— BEGIN —

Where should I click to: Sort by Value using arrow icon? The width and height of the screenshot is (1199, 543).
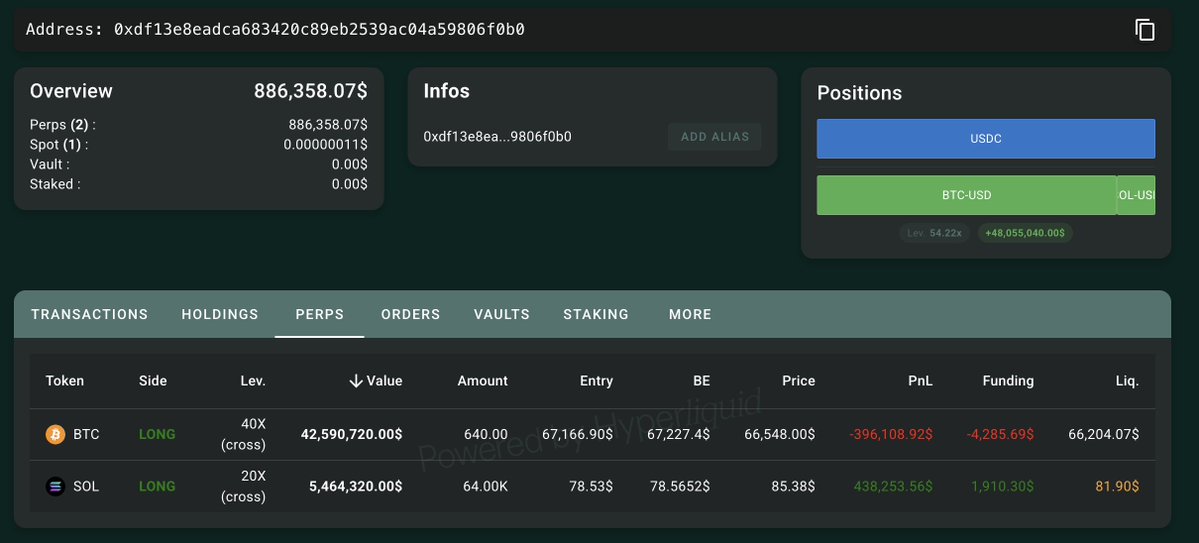point(356,381)
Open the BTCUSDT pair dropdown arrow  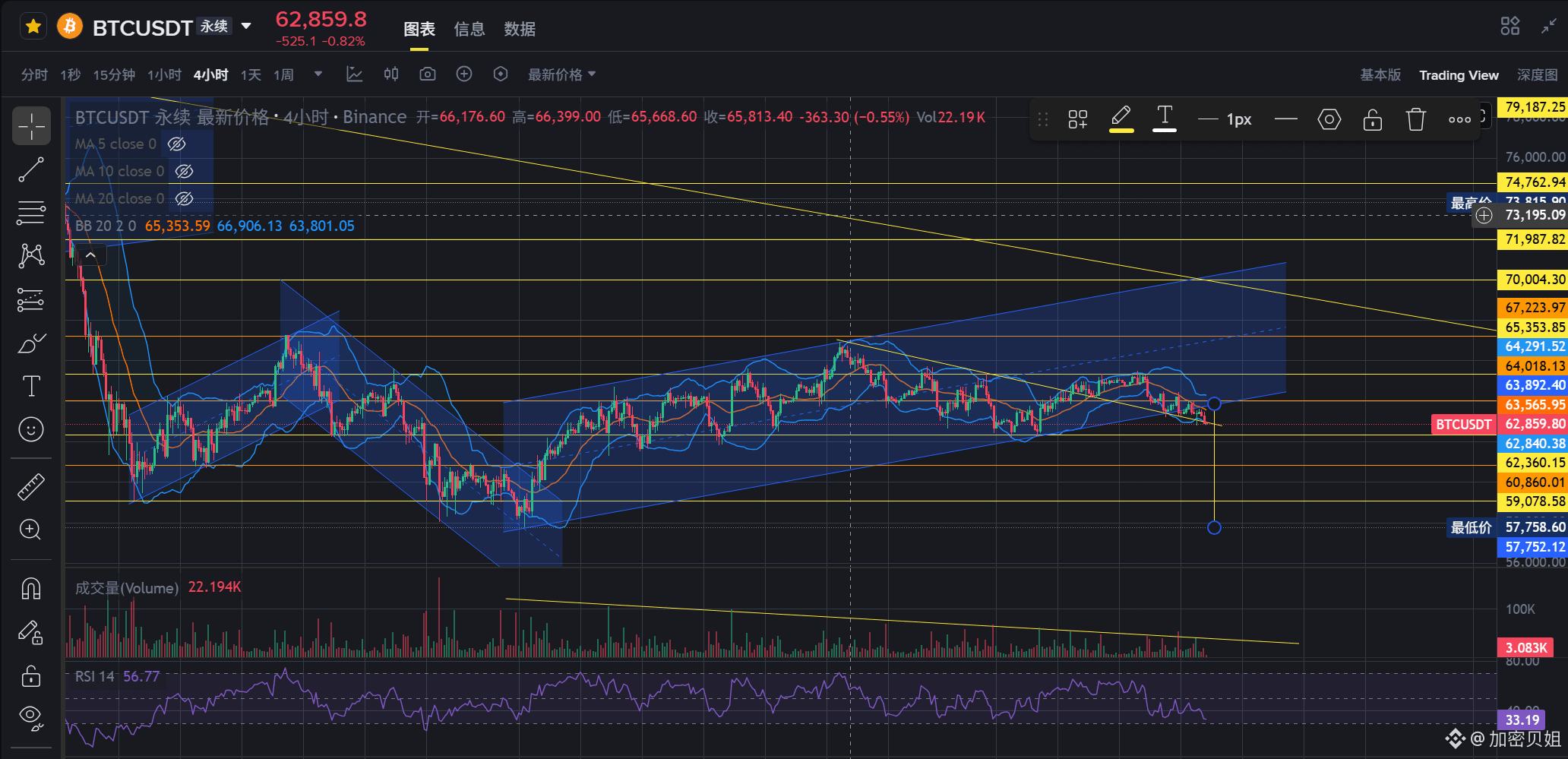click(x=246, y=27)
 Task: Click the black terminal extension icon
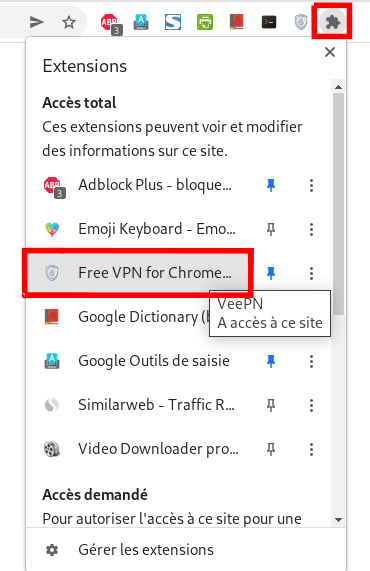(x=269, y=22)
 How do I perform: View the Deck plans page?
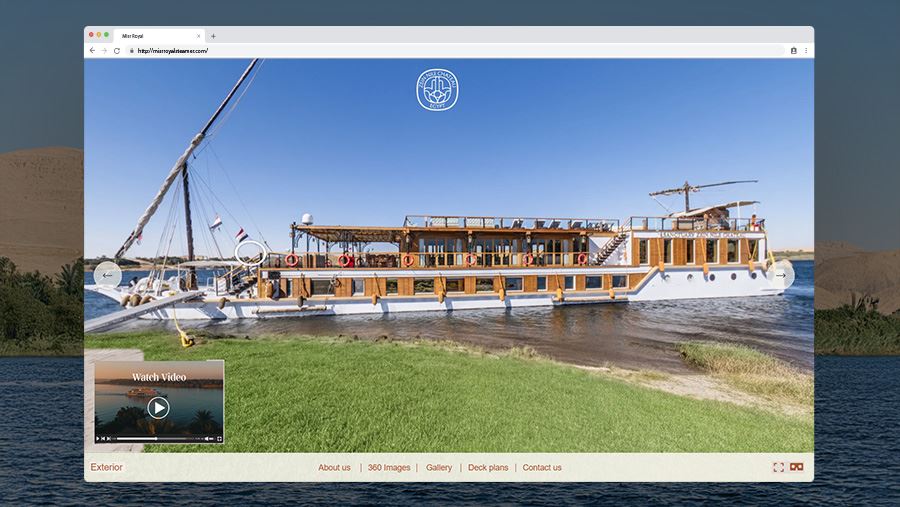pos(488,467)
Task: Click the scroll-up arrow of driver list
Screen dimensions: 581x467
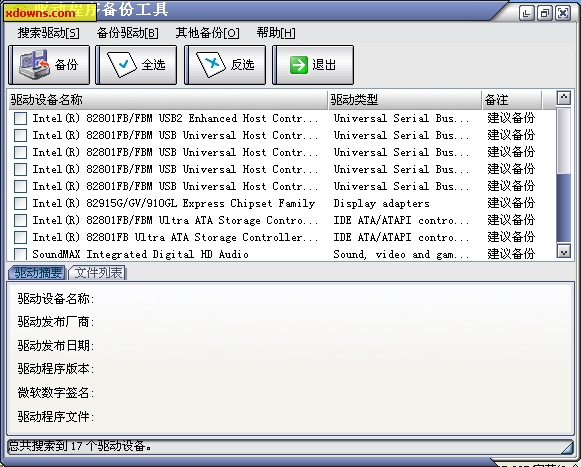Action: tap(564, 98)
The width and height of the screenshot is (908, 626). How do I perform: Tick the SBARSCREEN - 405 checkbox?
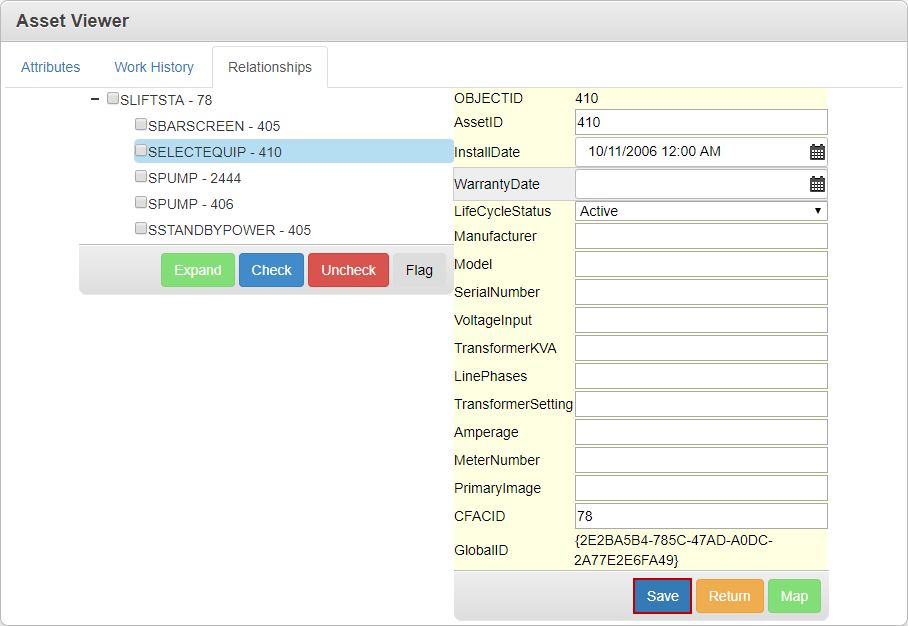tap(141, 125)
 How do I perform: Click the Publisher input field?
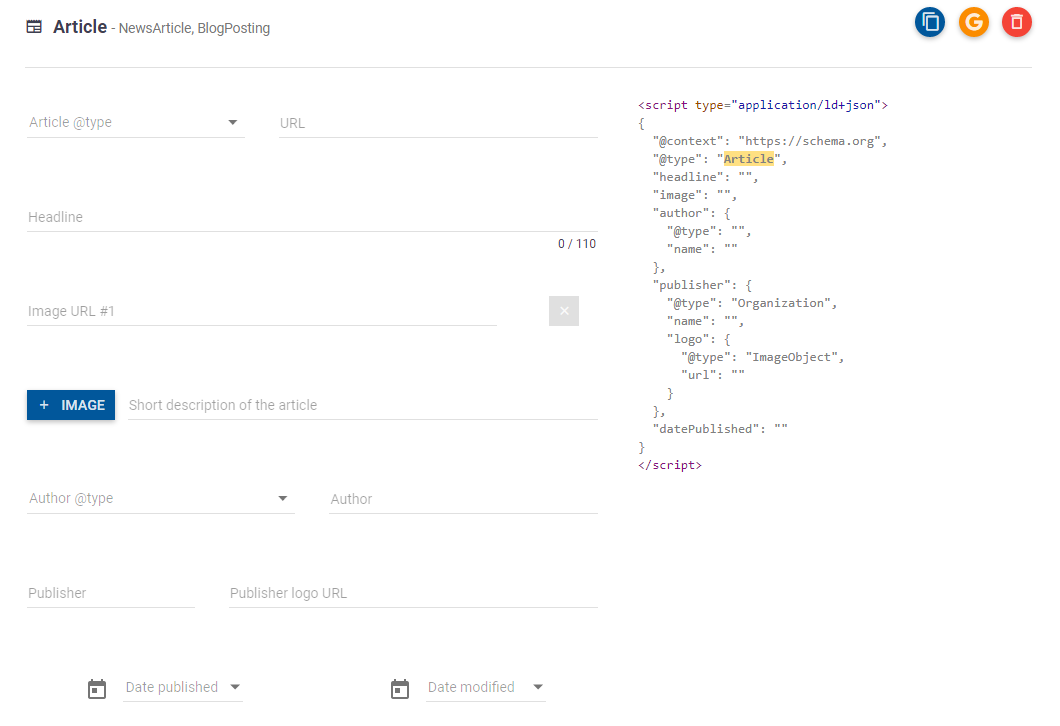click(x=111, y=593)
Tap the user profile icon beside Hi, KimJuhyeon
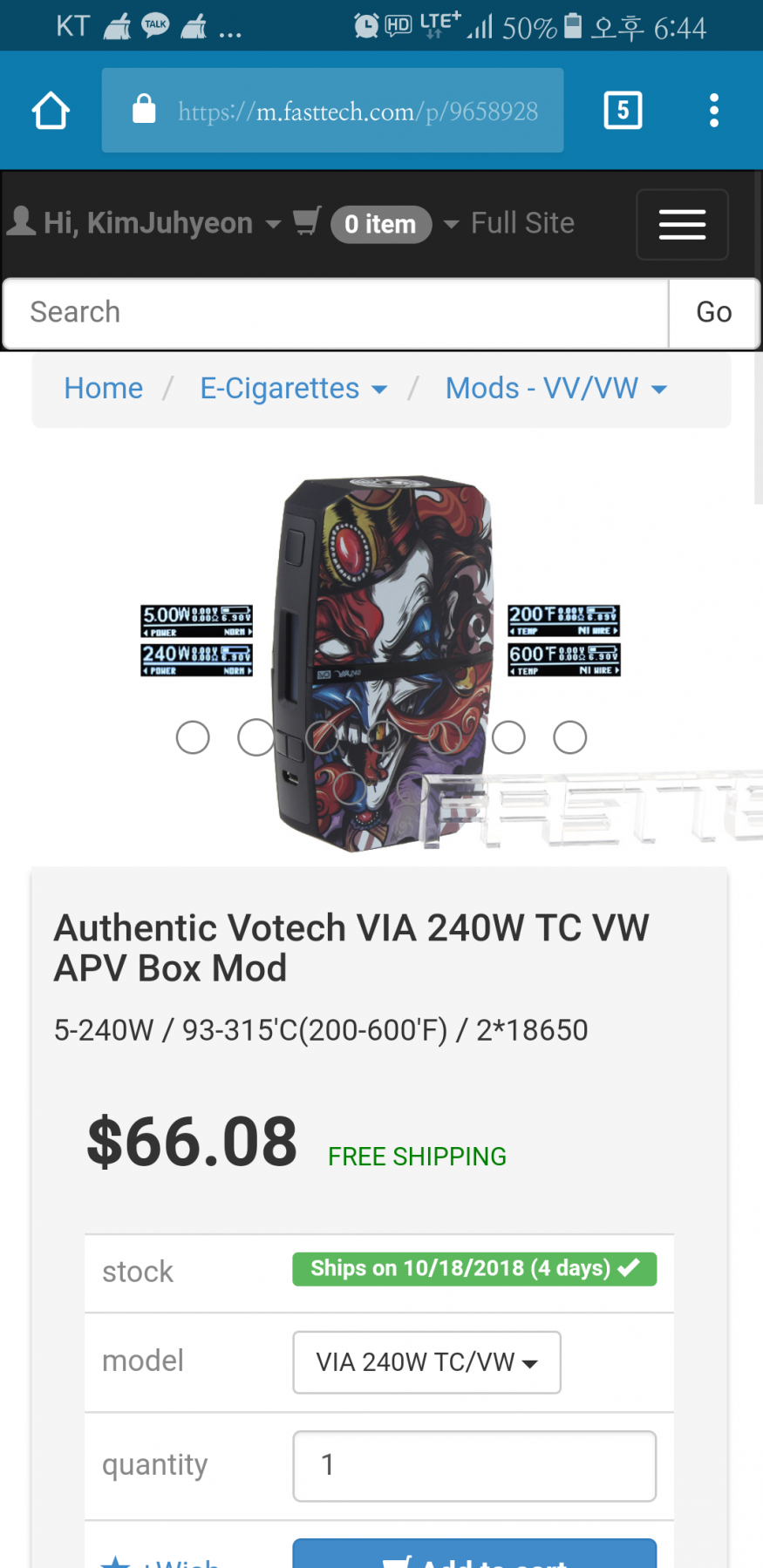 (22, 221)
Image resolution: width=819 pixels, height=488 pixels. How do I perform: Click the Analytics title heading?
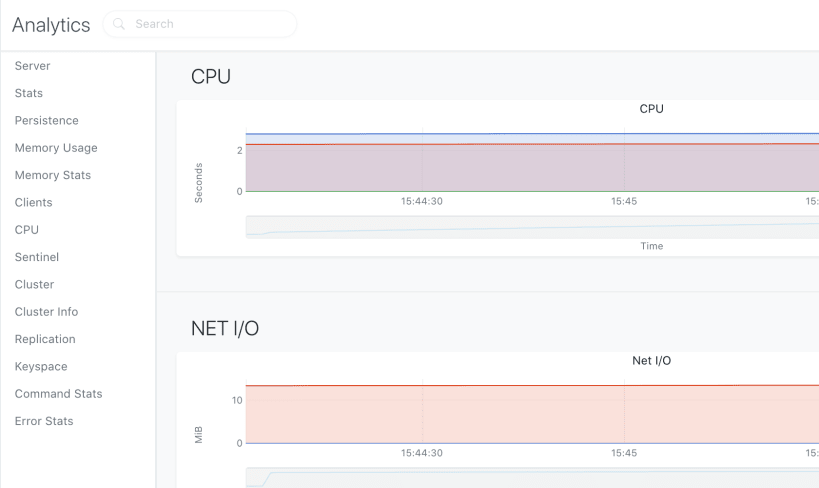(x=51, y=25)
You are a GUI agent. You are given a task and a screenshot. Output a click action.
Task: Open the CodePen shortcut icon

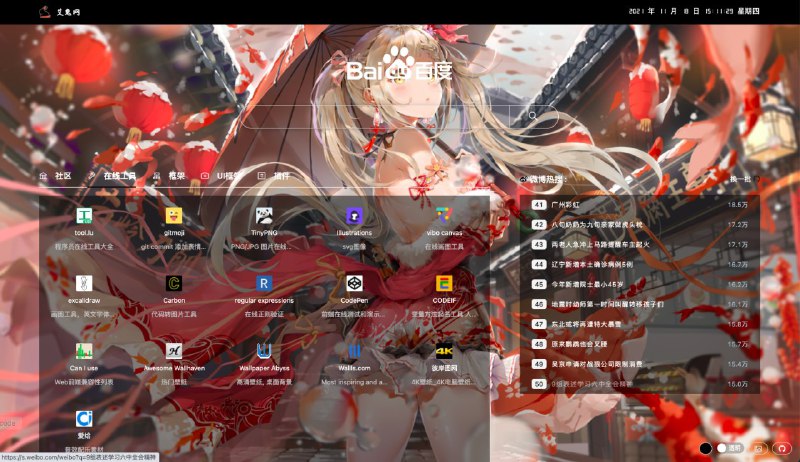click(x=354, y=283)
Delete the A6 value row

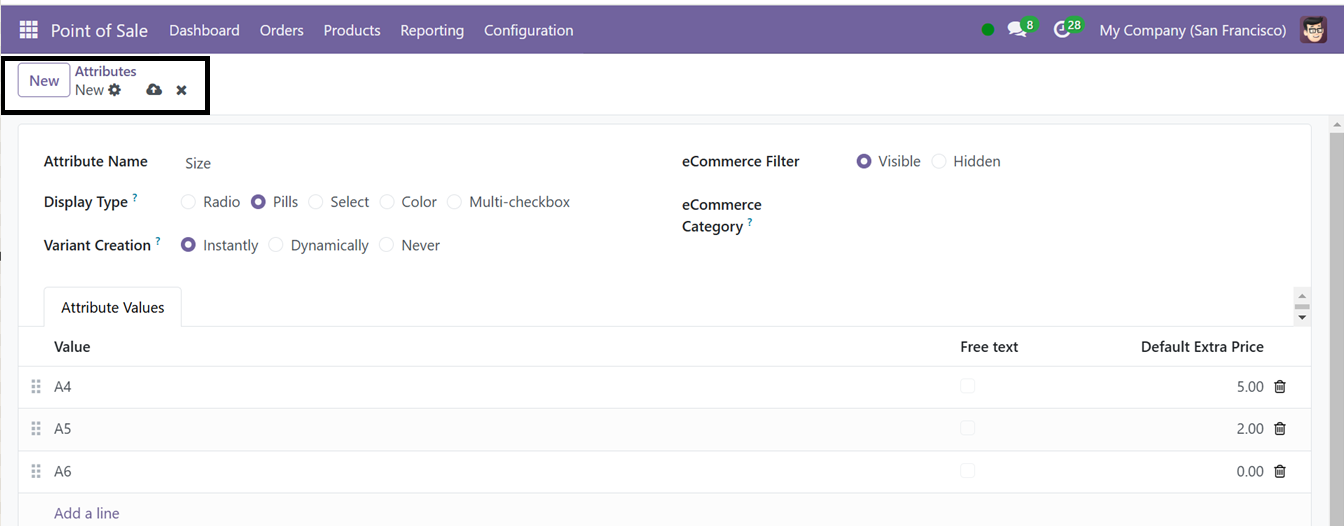[x=1279, y=472]
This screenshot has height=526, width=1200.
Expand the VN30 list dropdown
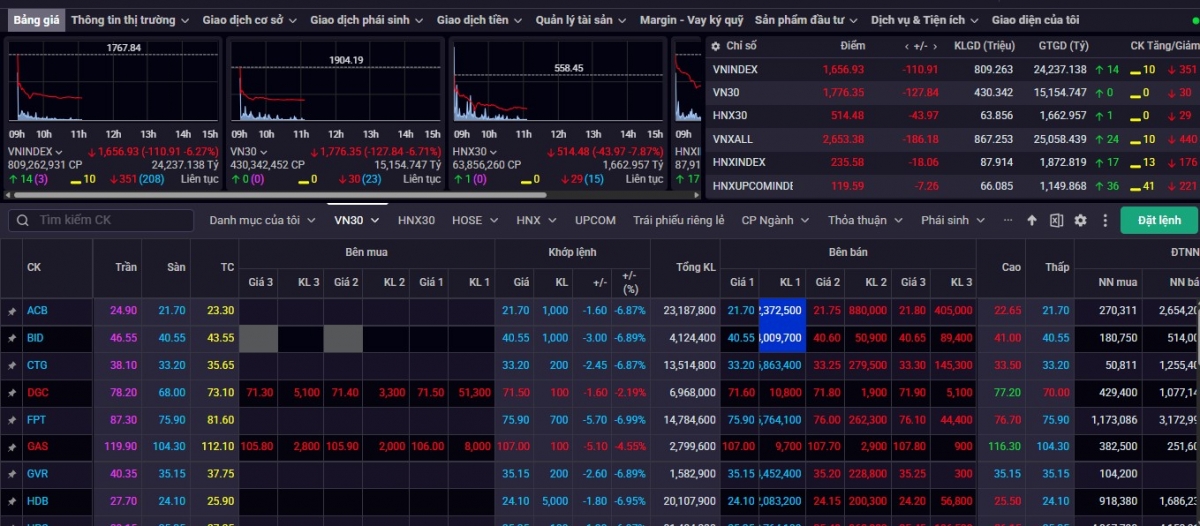357,220
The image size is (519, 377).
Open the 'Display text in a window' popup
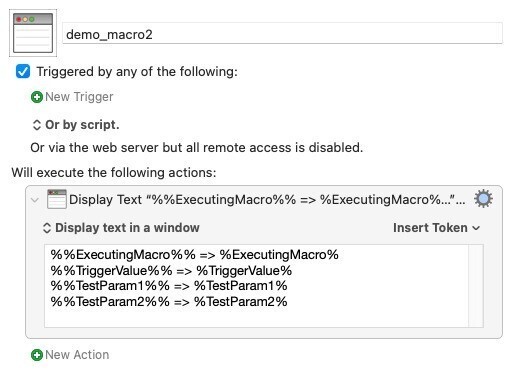(x=121, y=228)
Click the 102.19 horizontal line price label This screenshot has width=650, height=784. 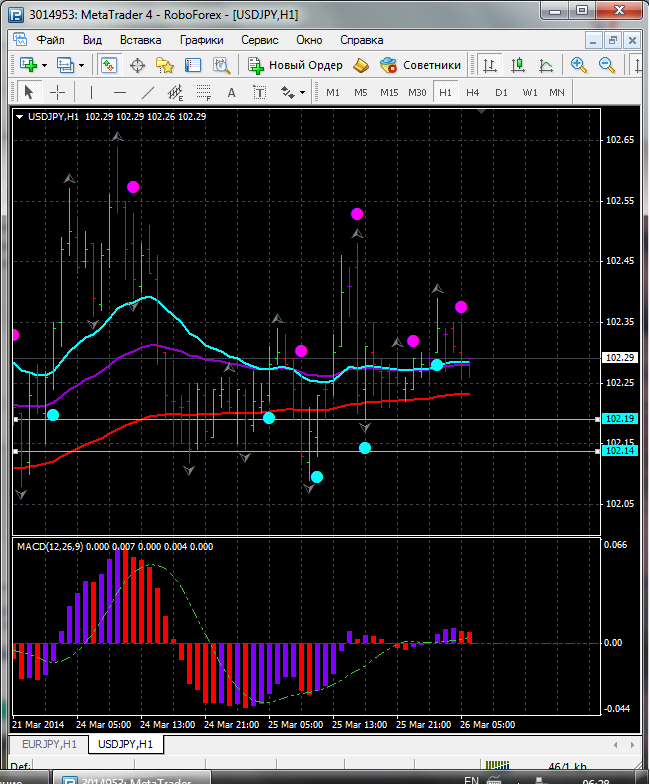click(x=620, y=419)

— END —

[WHAT THIS TASK INVOLVES]:
Arrange the data from the line with "Task: Click the scroll-up" up to and including the line with "tap(141, 125)" as a two-column CSV headed instruction and location: one row per item, the text and its answer each in a single quoted field, with line breaks turned into spaces. Leave the pictures out.

[TASK ANSWER]:
instruction,location
"Task: Click the scroll-up arrow of driver list Screen dimensions: 581x467","Action: tap(564, 98)"
"The width and height of the screenshot is (908, 626). How do I perform: Tick the SBARSCREEN - 405 checkbox?","tap(141, 125)"